Should you follow a pragmatic approach with BPM initiatives? After nearly a decade of market research on what drives BPM implementations, we have found the most common answer for what prevents BPM projects from advancing is consistently “lack of sponsorship” by upper management (cited by 25% of respondents to our most recent survey -- more than twice the frequency of any other answer, and consistent with similar studies we have performed over the last 10 years.)
Why the lack of sponsorship? The basic requirement and typical challenge in achieving project sponsorship (true of BPM as with another area) is building a credible argument that demonstrates value while keeping risks in check. This can prove a daunting task for any project of substantial size. The answer is to take a pragmatic approach, demonstrate positive results, and use these proof-points to build a business case.
One of the core advantages of BPM is that it need not require “boiling the ocean” to deliver positive results. Proof-points can and should be demonstrated early, by focusing on discrete business area. In the words of management sage Peter Drucker, “Continuous process improvements in any one area eventually transform the business. They lead to innovation. They lead to new processes. They lead to new business.”
In other words, to realize long-term, transformational results, start with a pragmatic approach. Use short-term project wins to show proof-points and build credibility, and then to leverage this into large projects areas. Leverage the incremental and measurable qualities of BPM to achieve repeatable success.
Knowing this about business process management and which factors correlate closet to the best chances for BPM success, we were particularly impressed by Serena Software’s Lean BPM solution. Does “Lean” mean simply de-scoping traditional BPMS capabilities? No. Serena’s Lean BPM provides a full set of capabilities for building and deploying process-based applications, including of course a GUI-based designer for process flows as well as forms and user interface, in addition to reporting tools and auditing capabilities.
What the Serena Lean BPM framework lacks compared to some other BPMS platforms is the infrastructure components common to large system, transactional deployment environments, such as an ESB, preconfigured application connectors, document/records management repository, ETL tools, or a separate rules engine.
These capabilities have their place, but are not necessarily consistent (or at least not required) with a pragmatic approach to business process management.
What you will find, however, a set of capabilities uniquely tuned to creating quick, effective and repeatable BPM applications. This includes subtle nuances, such as a strong versioning capability in the process designer, facilitating reuse of process model. It extends to a focus on wholesale application reusability, whereby any existing process or application can be used to quickly develop a new application.

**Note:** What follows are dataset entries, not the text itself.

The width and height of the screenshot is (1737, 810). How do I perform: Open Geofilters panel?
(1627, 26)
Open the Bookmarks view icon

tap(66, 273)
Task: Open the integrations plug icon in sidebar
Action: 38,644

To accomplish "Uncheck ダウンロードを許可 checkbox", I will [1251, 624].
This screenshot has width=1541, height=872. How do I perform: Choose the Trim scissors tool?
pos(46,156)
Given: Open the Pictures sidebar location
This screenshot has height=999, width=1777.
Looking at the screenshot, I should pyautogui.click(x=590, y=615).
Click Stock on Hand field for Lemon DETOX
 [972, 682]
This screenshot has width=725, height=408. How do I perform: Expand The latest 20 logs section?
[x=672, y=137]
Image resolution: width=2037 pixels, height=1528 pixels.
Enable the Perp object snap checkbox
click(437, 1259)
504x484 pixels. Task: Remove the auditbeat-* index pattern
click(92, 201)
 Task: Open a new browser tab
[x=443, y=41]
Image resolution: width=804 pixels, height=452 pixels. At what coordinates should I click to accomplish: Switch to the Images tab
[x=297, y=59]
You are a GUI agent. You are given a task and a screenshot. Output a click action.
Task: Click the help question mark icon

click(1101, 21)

The advantages of course include saving time and development resources with each additional application or automated process, however, a potentially more compelling benefit is the ability to modularize the development process in a relatively simplistic manner (read “agile”). Specifically, common process and groups of tasks can easily reused, enforcing greater governance and consistency but without imposing any particularly restrictive in the development process. This is delivered through an inherent packaging capability that stores processes as portal components, combined with an integrated ‘path-to-production’ deployment capability that allows an application to move it from test mode to live production through relatively simple, guided process.
On the Ground or In the Clouds
Serena’s Lean BPM can be deployed either 'on-premise' as a local application within an enterprise's firewall, or ‘in the cloud’ as an on-demand application. This allows greater leverage of the inherent path-to-production ease of deployment, as well as the overall notion of a pragmatic approach to BPM. On-premise deployment resolves any perceived risks or actual regulatory issues relating to data stored outside of a firm's physical control, while on-demand deployment eliminates the overhead involved with deploying and managing server infrastructure. A particular area of differentiation is ‘mashup’ functionality that uses lightweight, web protocols for integration, such as REST and SOAP. This is combined with an integrated Mashup Manager to build and manage ‘mashed’ objects or widgets combining data sources within Flash or Silverlight objects that can be drag-and-dropped into applications and processes.
Another area of differentiation, particularly in regards to building and deploying web applications, is the built-in security and session management capabilities. Session management a critical component to managing the user experience and security. It is impossible to effectively support mashups or web-based processes without a session management capability, yet this is not functionality particularly common in BPMS environments.
For example, is a web app is comprised of various third party widgets, activity occurring in one will not affect others unless they are specifically integrated, or unless there is a foundational session management capability which flows security and identity parameters between them. Another benefit of session management is that it allows web applications to behave like desktop applications, for example if communication with the web browser is broken or the user hits “refresh” then whatever has been done within the application will not be lost, as would be the case without session management.